Stored data entries
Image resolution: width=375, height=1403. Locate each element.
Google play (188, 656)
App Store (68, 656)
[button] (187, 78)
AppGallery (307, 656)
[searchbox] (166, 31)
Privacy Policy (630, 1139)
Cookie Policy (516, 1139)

Directions: Output the records exactly.

Reply to the exercise:
Image resolution: width=375, height=1403. Locate each element.
Google play (188, 656)
App Store (68, 656)
[button] (187, 78)
AppGallery (307, 656)
[searchbox] (166, 31)
Privacy Policy (630, 1139)
Cookie Policy (516, 1139)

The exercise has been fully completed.